In 1913, on the death of his father, he was elected chairman of Heals, using this position to champion artistic design within furniture manufacture and marketing. In 1933, he was knighted for raising standards of design, and in 1939 was elected to the Faculty of Royal Designers for Industry. The Royal Society of Arts awarded him the Albert Gold Medal for services to industrial design in 1954.

Although Heals continued to produce beds and mattresses as its staple, Heal diversified its range to include ceramics, glass, and textiles, as well as products in Art Deco style.
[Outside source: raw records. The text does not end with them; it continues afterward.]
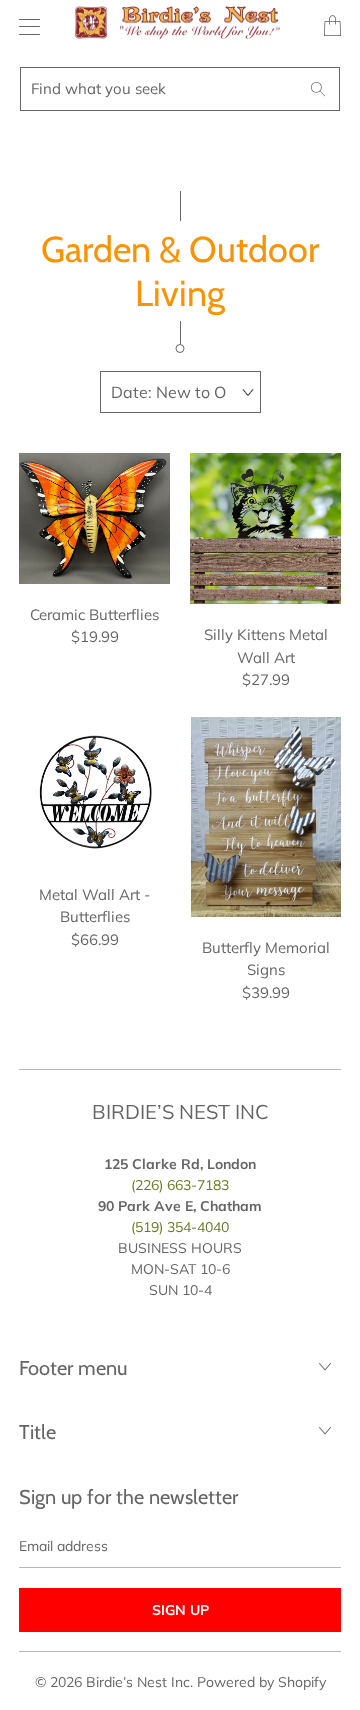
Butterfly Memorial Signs (265, 817)
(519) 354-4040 (180, 1227)
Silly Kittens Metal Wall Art (265, 528)
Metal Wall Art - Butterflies (94, 790)
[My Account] (24, 26)
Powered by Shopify (261, 1682)
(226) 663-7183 (180, 1185)
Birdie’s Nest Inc (138, 1682)
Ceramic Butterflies (94, 518)
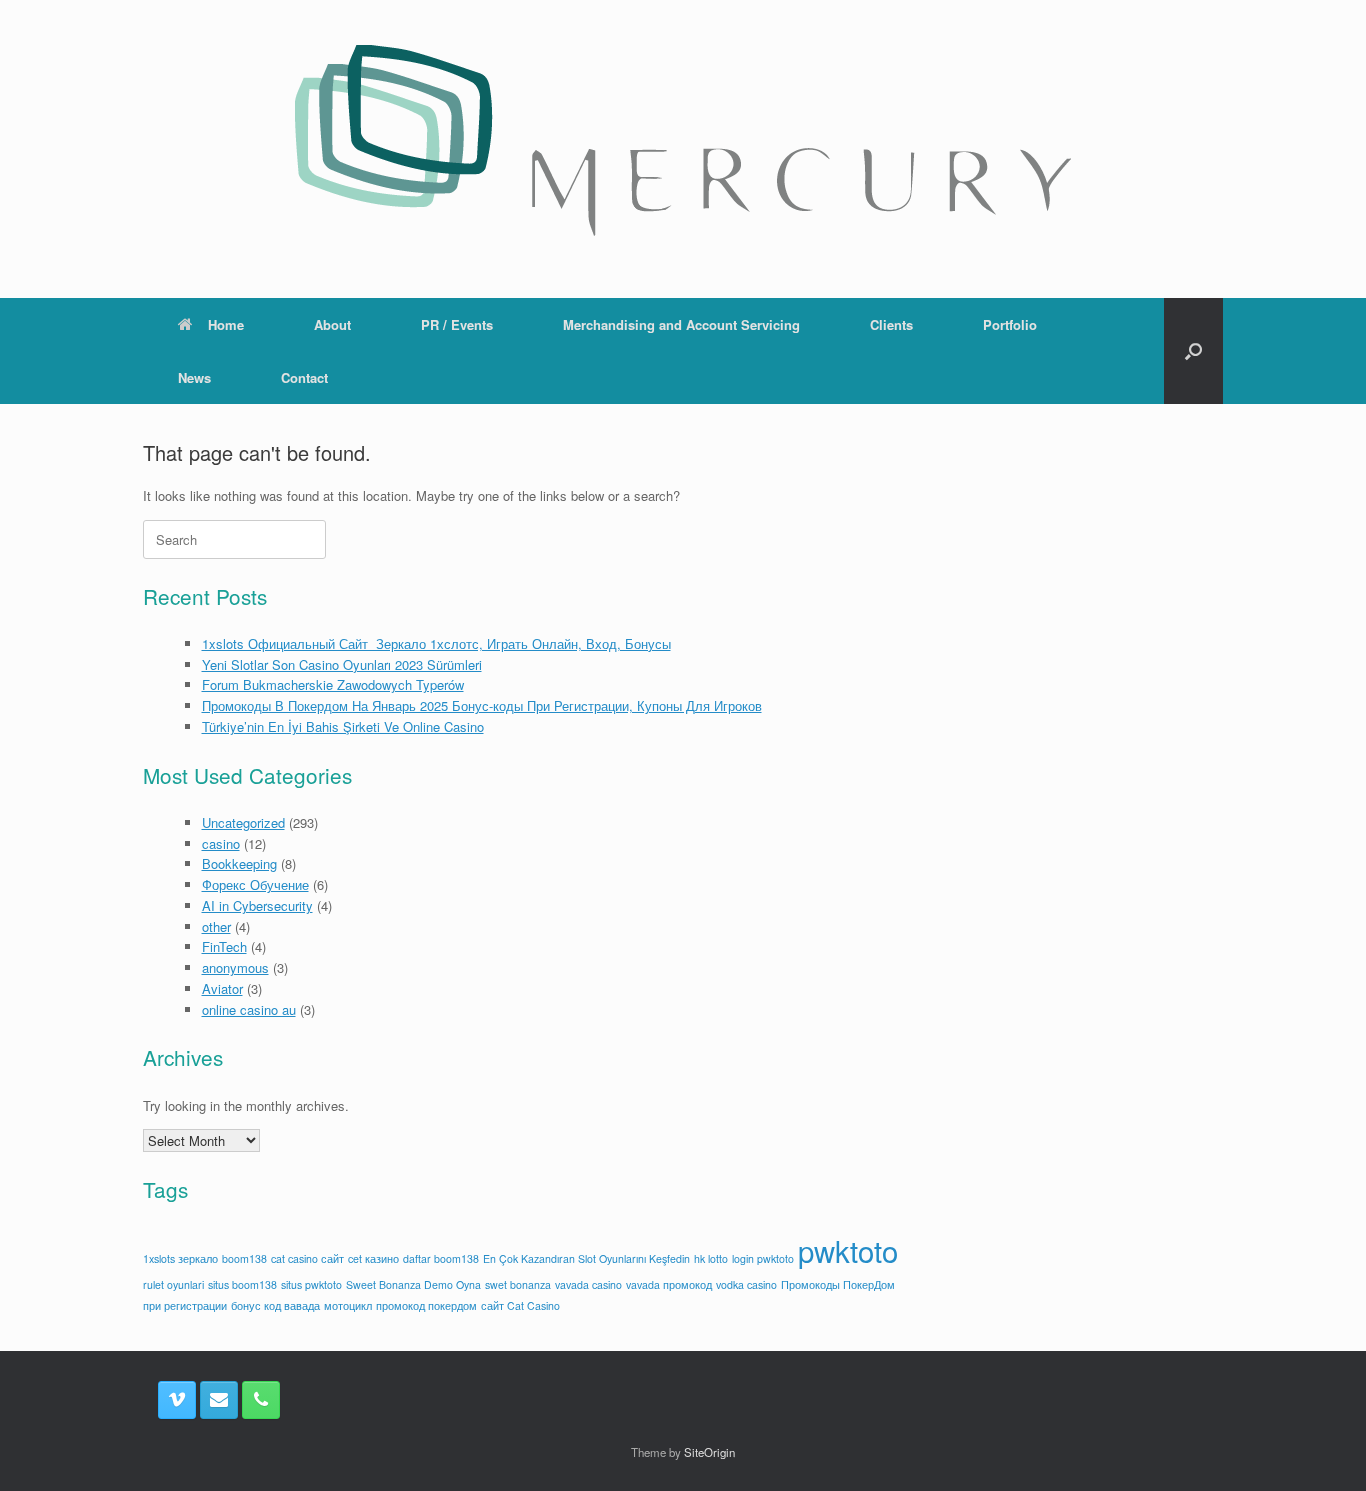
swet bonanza (518, 1284)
He established an art gallery at the Tottenham Court Road premises showing works by Picasso, Wyndham Lewis and Modigliani. Artists such as Claud Lovat Fraser designed the company's posters, and its catalogues contained essays by influential art critics. The overall effect was to promote Heals as an iconic brand.

Heal's influence over the company diminished in the mid-1930s, when one of his sons became managing director. Although considering retirement, he stayed as chairman during World War II, finally retiring in 1953. Under his leadership sales of the Heal business grew from £75,000 p.a. in 1900 to in excess of £300,000 in the mid-1930s.

Fellow designer Gordon Russell said of Heal's legacy,

He was perhaps the only man in the retail trade of that time who had any real interest in and knowledge of design and, like most pioneers, he was sniped at from all quarters. By many craftsman he was distrusted because he was in charge of an efficient business. By most businessman he was regarded as a long hair chap with odd notions.... Today, when it has become possible to get well designed furniture in many shops, it is difficult to realise what a revolution Heal pioneered.

== Personal life ==
Heal was married twice. On 26 February 1895, he married Alice Rose Rippingille and they moved to Pinner, Middlesex. In 1896, their son Cecil was born. After Alice's death from cancer in 1901, Heal remarried on 20 August 1904 to Edith Florence Digby Todhunter (d. 1946).
Apart from work interests, he collected London historical ephemera, mainly from the 17th and 18th centuries, including records of tradesmen, goldsmiths, calligraphers, signboards and furniture makers. His collection of trade-cards is preserved at the British Museum. He was the author of five books: London Tradesmen's Cards of the XVIII Century (1925), The English Writing Masters and their Copy Books (1931), The London Goldsmiths (1935), Signboards of Old London Shops (1947), The London Furniture Makers (1953). In addition The Records of the Heal Family was printed for private circulation. He contributed articles on a variety of topics in connection with his historical research to publications such as The Connoisseur and Country Life.

== Legacy ==
Heal died on 15 November 1959 in Beaconsfield. His Times obituary describes him as "one of the great artists and craftsmen of his time". The Oxford Dictionary of National Biography article by Alan Crawford describes this as "very wide of the mark" and accounts of his life and work as prone to hagiography, "but it showed what a powerful image he had created for his shop, and thus for himself". An English Heritage blue plaque commemorating Heal was placed at The Fives Court on Moss Lane in Pinner, North London, in 2013.